= Carlsbad 1929 chess tournament =

The Carlsbad 1929 chess tournament was one of four well-known international chess tournaments held in the spa city of Carlsbad (Karlovy Vary, Bohemia, Czechoslovakia). The other tournament years were 1907, 1911 and 1923.

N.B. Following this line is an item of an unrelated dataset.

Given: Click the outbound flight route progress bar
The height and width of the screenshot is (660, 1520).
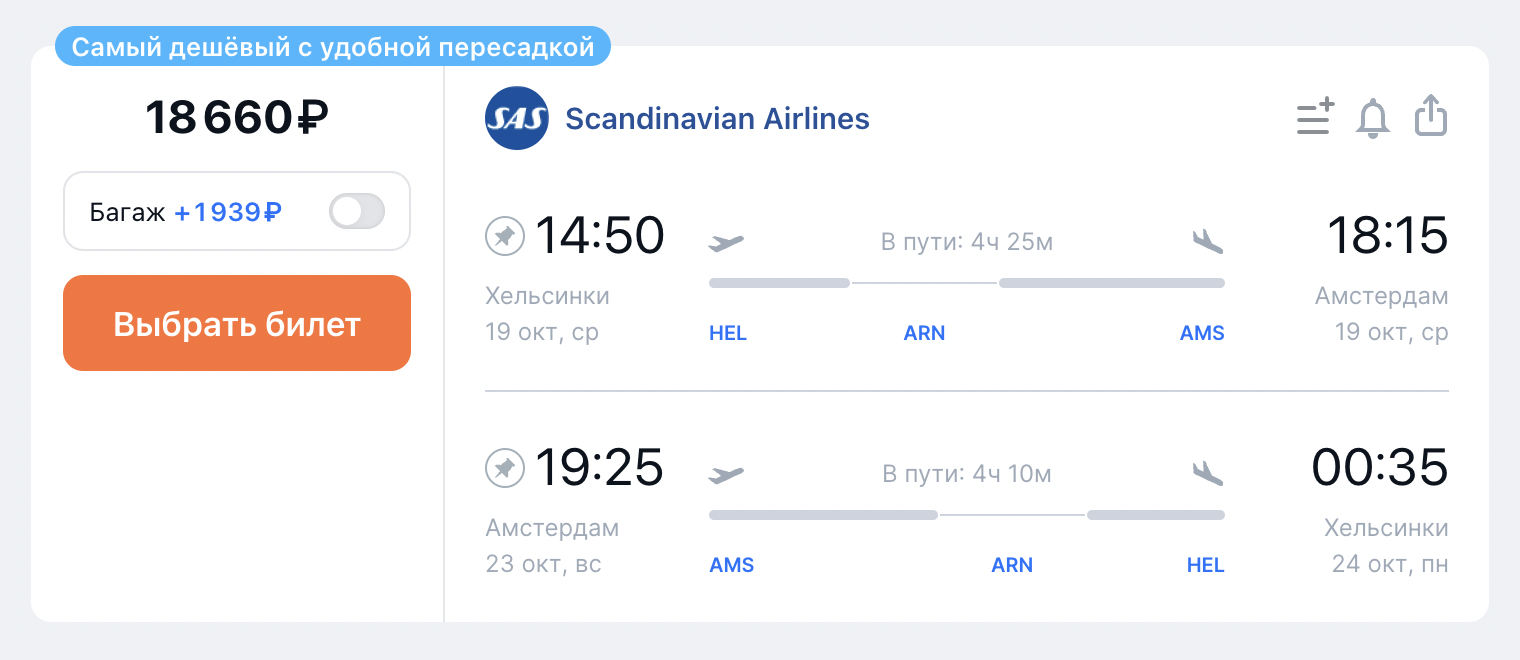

The 1929 Carlsbad tournament was held at the Kurhaus (Kaiserbad) imperial bath hotel. Twenty-two masters, under the direction of Viktor Tietz, participated from July 30 to August 28, 1929. The world champion Alexander Alekhine did not play but he wrote six reports for The New York Times during the tournament. Women's world champion Vera Menchik participated.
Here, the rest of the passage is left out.